Where a record contains a picture, omit it; otherwise reproduce the listing exactly.

<<<<

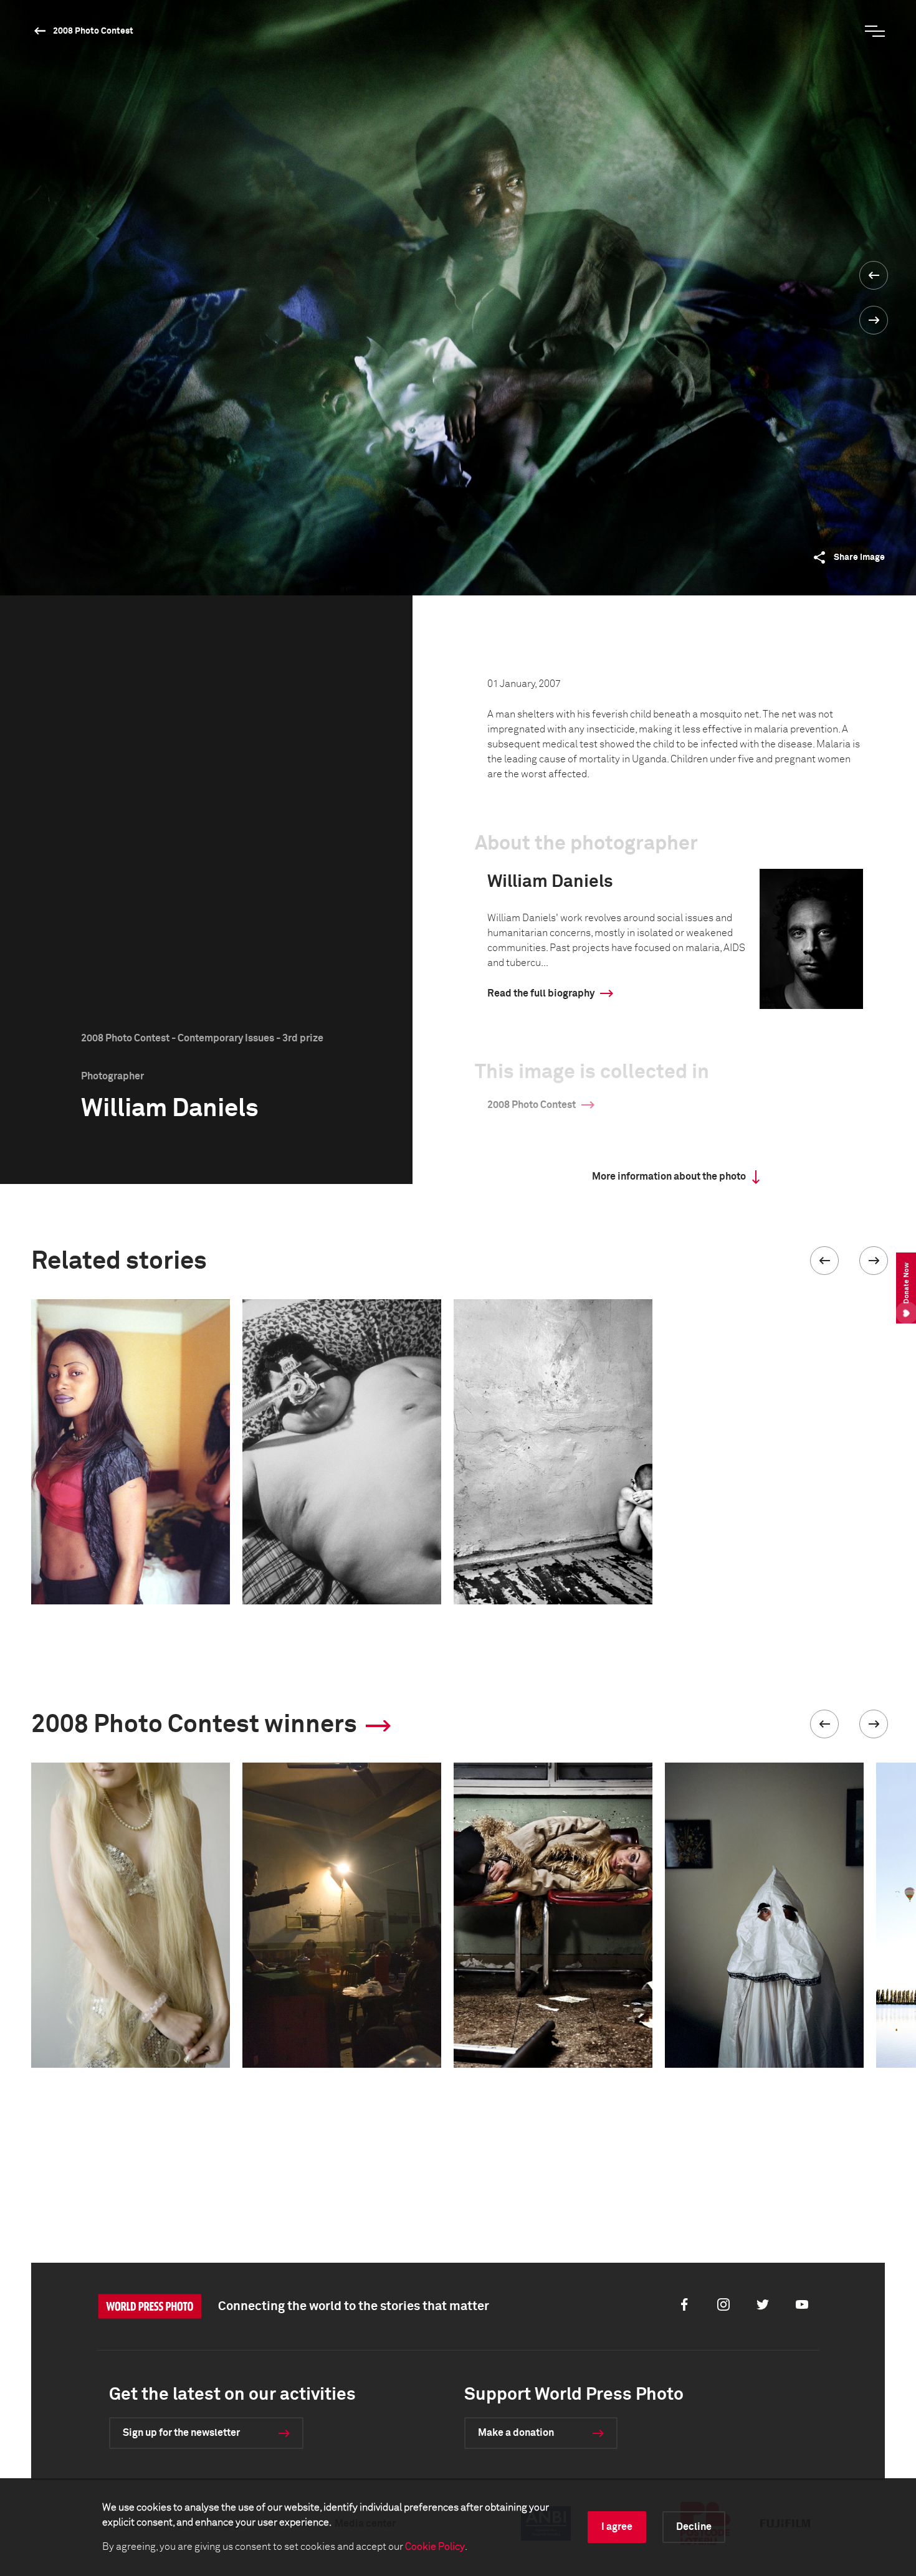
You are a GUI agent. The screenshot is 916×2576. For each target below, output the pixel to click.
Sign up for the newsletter (181, 2433)
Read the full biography (540, 993)
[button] (824, 1260)
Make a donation (516, 2433)
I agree (616, 2527)
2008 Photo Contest (93, 31)
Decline (694, 2527)
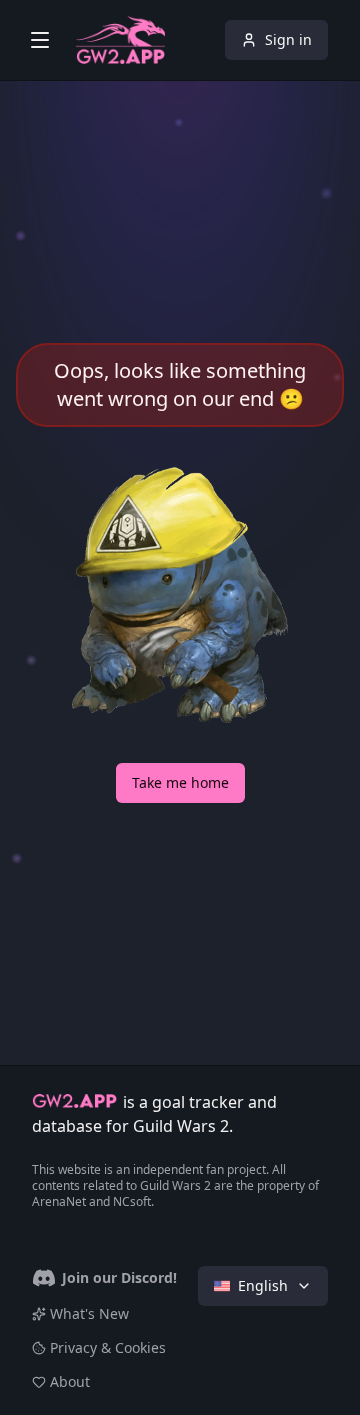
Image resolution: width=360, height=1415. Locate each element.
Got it (180, 1350)
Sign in (288, 39)
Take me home (180, 782)
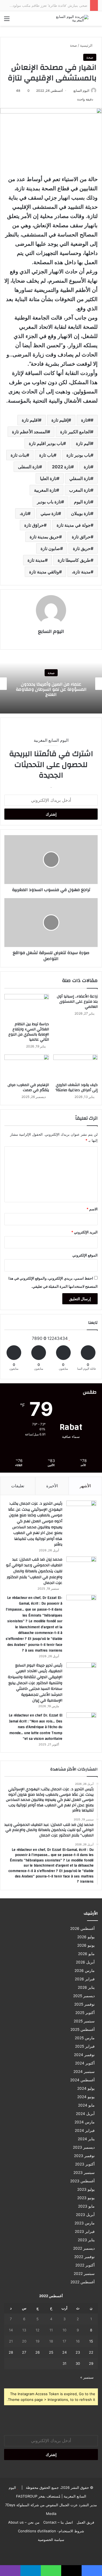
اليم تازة (83, 443)
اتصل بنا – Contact (58, 2522)
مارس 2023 (85, 2223)
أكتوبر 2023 (85, 2164)
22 (91, 2352)
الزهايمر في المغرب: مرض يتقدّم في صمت (28, 1087)
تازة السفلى (28, 466)
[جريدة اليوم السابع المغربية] (66, 18)
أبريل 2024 (85, 2113)
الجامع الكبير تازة (75, 431)
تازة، (24, 513)
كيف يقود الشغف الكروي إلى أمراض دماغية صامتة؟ (76, 1087)
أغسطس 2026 (82, 1928)
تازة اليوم (82, 501)
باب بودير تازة (78, 455)
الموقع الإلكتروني (85, 1255)
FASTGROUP (26, 2496)
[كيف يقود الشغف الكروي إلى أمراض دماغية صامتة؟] (75, 1067)
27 (24, 2352)
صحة (73, 45)
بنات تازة (18, 455)
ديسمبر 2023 (84, 2147)
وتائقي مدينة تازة (44, 571)
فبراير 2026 (85, 1979)
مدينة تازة (36, 560)
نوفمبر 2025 (84, 2004)
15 (91, 2341)
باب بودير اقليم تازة (46, 443)
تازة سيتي (49, 513)
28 (11, 2352)
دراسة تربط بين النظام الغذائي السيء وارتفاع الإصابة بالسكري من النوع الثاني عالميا (28, 1032)
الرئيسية (87, 45)
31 (64, 2363)
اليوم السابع (81, 91)
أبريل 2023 (85, 2214)
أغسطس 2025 (82, 2029)
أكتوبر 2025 (85, 2012)
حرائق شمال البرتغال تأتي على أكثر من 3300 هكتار (48, 5)
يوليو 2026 (86, 1937)
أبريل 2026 (85, 1962)
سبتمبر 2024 (84, 2071)
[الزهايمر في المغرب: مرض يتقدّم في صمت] (26, 1067)
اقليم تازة (30, 420)
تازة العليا (48, 478)
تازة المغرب (80, 490)
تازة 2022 (61, 466)
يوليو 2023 (86, 2189)
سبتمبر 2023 (84, 2172)
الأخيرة (52, 1485)
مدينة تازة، (81, 571)
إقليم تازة (59, 420)
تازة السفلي (80, 478)
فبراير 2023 (85, 2231)
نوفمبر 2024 (84, 2055)
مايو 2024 (86, 2105)
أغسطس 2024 (82, 2080)
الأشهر (85, 1485)
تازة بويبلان (81, 513)
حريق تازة (82, 548)
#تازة (86, 420)
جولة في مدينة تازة (74, 525)
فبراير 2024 (85, 2130)
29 (91, 2363)
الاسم (92, 1209)
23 (78, 2352)
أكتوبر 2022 (85, 2265)
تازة (87, 466)
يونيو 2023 (86, 2198)
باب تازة (46, 455)
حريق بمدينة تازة (44, 536)
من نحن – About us (23, 2522)
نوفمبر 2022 (84, 2257)
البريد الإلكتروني (84, 1232)
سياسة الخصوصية (51, 2539)
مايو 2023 (86, 2206)
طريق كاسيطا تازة (74, 560)
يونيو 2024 (86, 2097)
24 (64, 2352)
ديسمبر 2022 (84, 2248)
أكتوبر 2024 (85, 2063)
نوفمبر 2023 (84, 2156)
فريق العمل (85, 2522)
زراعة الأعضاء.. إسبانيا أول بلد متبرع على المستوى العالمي (77, 1001)
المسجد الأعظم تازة (29, 431)
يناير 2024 (86, 2139)
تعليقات (17, 1485)
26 (37, 2352)
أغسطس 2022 (82, 2282)
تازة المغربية (45, 490)
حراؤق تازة (34, 525)
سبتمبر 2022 (84, 2273)
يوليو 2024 (86, 2088)
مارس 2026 (85, 1970)
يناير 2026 (86, 1987)
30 (78, 2363)
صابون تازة (50, 548)
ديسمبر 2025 (84, 1996)
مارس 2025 (85, 2038)
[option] (51, 684)
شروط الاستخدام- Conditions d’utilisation (51, 2531)
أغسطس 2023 (82, 2181)
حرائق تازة (81, 536)
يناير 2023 (86, 2240)
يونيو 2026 (86, 1945)
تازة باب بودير (49, 501)
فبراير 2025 (85, 2046)
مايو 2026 (86, 1954)
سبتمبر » (87, 2377)
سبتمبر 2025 (84, 2021)
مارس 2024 (85, 2122)
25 (51, 2352)
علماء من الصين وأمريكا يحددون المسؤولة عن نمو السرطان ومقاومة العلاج (51, 689)
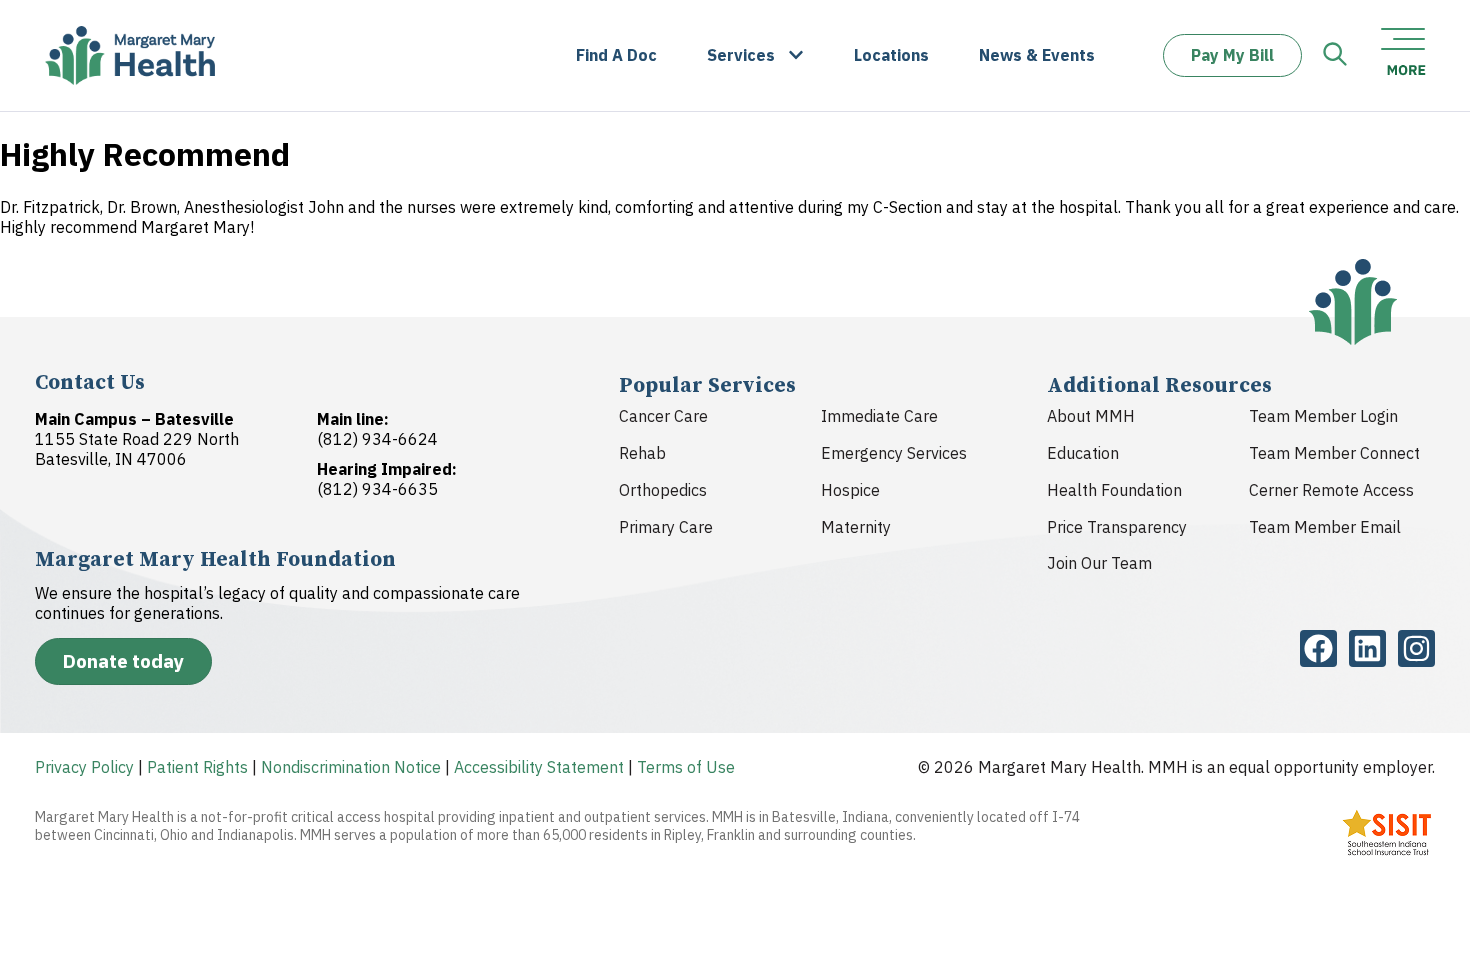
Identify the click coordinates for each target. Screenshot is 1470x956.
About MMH (1091, 416)
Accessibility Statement (539, 767)
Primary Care (666, 527)
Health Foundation (1114, 490)
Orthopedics (663, 490)
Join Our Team (1099, 563)
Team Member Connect (1334, 453)
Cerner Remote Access (1331, 490)
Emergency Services (894, 453)
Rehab (642, 453)
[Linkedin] (1367, 648)
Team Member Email (1325, 527)
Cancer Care (663, 416)
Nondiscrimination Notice (351, 767)
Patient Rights (197, 767)
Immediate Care (879, 416)
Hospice (850, 490)
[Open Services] (796, 55)
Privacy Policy (84, 767)
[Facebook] (1318, 648)
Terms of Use (686, 767)
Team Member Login (1323, 416)
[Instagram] (1416, 648)
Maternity (856, 527)
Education (1083, 453)
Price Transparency (1117, 527)
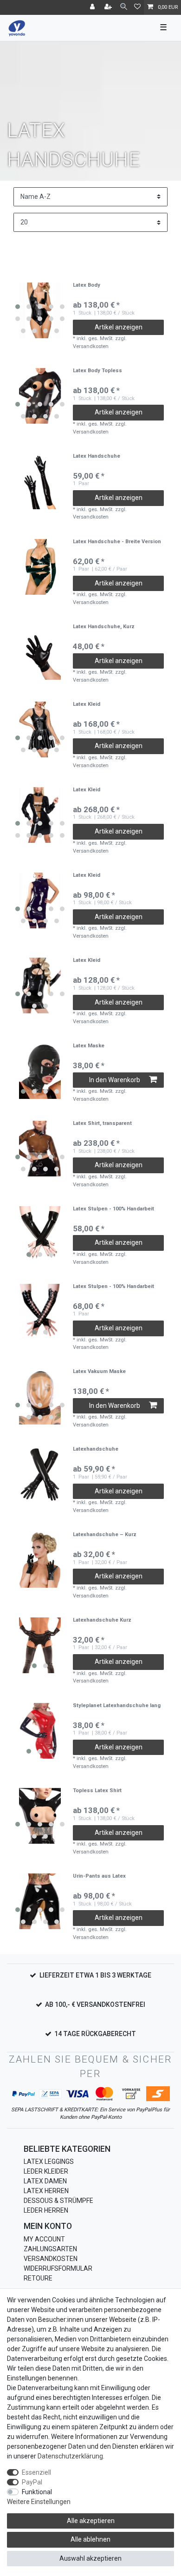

>>>>

* Response:
You are a GUI agent. The screenshot is 916×2576. For each target below, output the pixel to click.
Sign up for the newsletter (181, 2433)
Read the full biography (540, 993)
[button] (824, 1260)
Make a donation (516, 2433)
I agree (616, 2527)
2008 Photo Contest (93, 31)
Decline (694, 2527)
Image resolution: width=360, height=1415. Locate each element.
Got it (180, 1350)
Sign in (288, 39)
Take me home (180, 782)
اليم تازة (83, 443)
اتصل بنا – Contact (58, 2522)
مارس 2023 (85, 2223)
أكتوبر 2023 (85, 2164)
22 (91, 2352)
الزهايمر في المغرب: مرض يتقدّم في صمت (28, 1087)
تازة السفلى (28, 466)
[جريدة اليوم السابع المغربية] (66, 18)
أبريل 2024 (85, 2113)
الجامع الكبير تازة (75, 431)
تازة، (24, 513)
كيف يقود الشغف الكروي إلى أمراض دماغية صامتة؟ (76, 1087)
أغسطس 2026 (82, 1928)
تازة اليوم (82, 501)
باب بودير تازة (78, 455)
الموقع الإلكتروني (85, 1255)
FASTGROUP (26, 2496)
[كيف يقود الشغف الكروي إلى أمراض دماغية صامتة؟] (75, 1067)
27 (24, 2352)
صحة (73, 45)
بنات تازة (18, 455)
ديسمبر 2023 (84, 2147)
وتائقي مدينة تازة (44, 571)
فبراير 2026 (85, 1979)
مدينة تازة (36, 560)
نوفمبر 2025 (84, 2004)
15 (91, 2341)
باب بودير اقليم تازة (46, 443)
تازة سيتي (49, 513)
28 (11, 2352)
دراسة تربط بين النظام الغذائي السيء وارتفاع الإصابة بالسكري من النوع الثاني عالميا (28, 1032)
الرئيسية (87, 45)
31 (64, 2363)
اليوم السابع (81, 91)
أبريل 2023 (85, 2214)
أغسطس 2025 (82, 2029)
أكتوبر 2025 (85, 2012)
حرائق شمال البرتغال تأتي على أكثر من 3300 هكتار (48, 5)
يوليو 2026 (86, 1937)
أبريل 2026 (85, 1962)
سبتمبر 2024 (84, 2071)
[الزهايمر في المغرب: مرض يتقدّم في صمت] (26, 1067)
اقليم تازة (30, 420)
تازة العليا (48, 478)
تازة المغرب (80, 490)
تازة 2022 (61, 466)
يوليو 2023 (86, 2189)
سبتمبر 2023 (84, 2172)
الأخيرة (52, 1485)
مدينة تازة، (81, 571)
إقليم تازة (59, 420)
تازة السفلي (80, 478)
فبراير 2023 (85, 2231)
نوفمبر 2024 (84, 2055)
مايو 2024 (86, 2105)
أغسطس 2024 (82, 2080)
الأشهر (85, 1485)
تازة بويبلان (81, 513)
حريق تازة (82, 548)
#تازة (86, 420)
جولة في مدينة تازة (74, 525)
فبراير 2024 (85, 2130)
29 (91, 2363)
الاسم (92, 1209)
23 (78, 2352)
أكتوبر 2022 (85, 2265)
تازة (87, 466)
يونيو 2023 (86, 2198)
باب تازة (46, 455)
حريق بمدينة تازة (44, 536)
من نحن – About us (23, 2522)
نوفمبر 2022 (84, 2257)
البريد الإلكتروني (84, 1232)
سياسة الخصوصية (51, 2539)
مايو 2023 (86, 2206)
طريق كاسيطا تازة (74, 560)
يونيو 2024 (86, 2097)
24 (64, 2352)
ديسمبر 2022 (84, 2248)
أكتوبر 2024 (85, 2063)
نوفمبر 2023 (84, 2156)
فريق العمل (85, 2522)
زراعة الأعضاء.. إسبانيا أول بلد متبرع على المستوى العالمي (77, 1001)
المسجد الأعظم تازة (29, 431)
يناير 2024 (86, 2139)
تعليقات (17, 1485)
26 (37, 2352)
أغسطس 2022 (82, 2282)
تازة المغربية (45, 490)
حراؤق تازة (34, 525)
سبتمبر 2022 (84, 2273)
يوليو 2024 (86, 2088)
مارس 2026 (85, 1970)
يناير 2026 (86, 1987)
30 (78, 2363)
صابون تازة (50, 548)
ديسمبر 2025 (84, 1996)
مارس 2025 (85, 2038)
[option] (51, 684)
شروط الاستخدام- Conditions d’utilisation (51, 2531)
أغسطس 2023 (82, 2181)
حرائق تازة (81, 536)
يناير 2023 (86, 2240)
يونيو 2026 (86, 1945)
تازة باب بودير (49, 501)
فبراير 2025 (85, 2046)
مايو 2026 (86, 1954)
سبتمبر » (87, 2377)
سبتمبر 2025 (84, 2021)
مارس 2024 (85, 2122)
25 (51, 2352)
علماء من الصين وأمريكا يحددون المسؤولة عن نمو السرطان ومقاومة العلاج (51, 689)
Identify the click coordinates for each target. Screenshot is 1470x956.
About MMH (1091, 416)
Accessibility Statement (539, 767)
Primary Care (666, 527)
Health Foundation (1114, 490)
Orthopedics (663, 490)
Join Our Team (1099, 563)
Team Member Connect (1334, 453)
Cerner Remote Access (1331, 490)
Emergency Services (894, 453)
Rehab (642, 453)
[Linkedin] (1367, 648)
Team Member Email (1325, 527)
Cancer Care (663, 416)
Nondiscrimination Notice (351, 767)
Patient Rights (197, 767)
Immediate Care (879, 416)
Hospice (850, 490)
[Open Services] (796, 55)
Privacy Policy (84, 767)
[Facebook] (1318, 648)
Terms of Use (686, 767)
Team Member Login (1323, 416)
[Instagram] (1416, 648)
Maternity (856, 527)
Education (1083, 453)
Price Transparency (1117, 527)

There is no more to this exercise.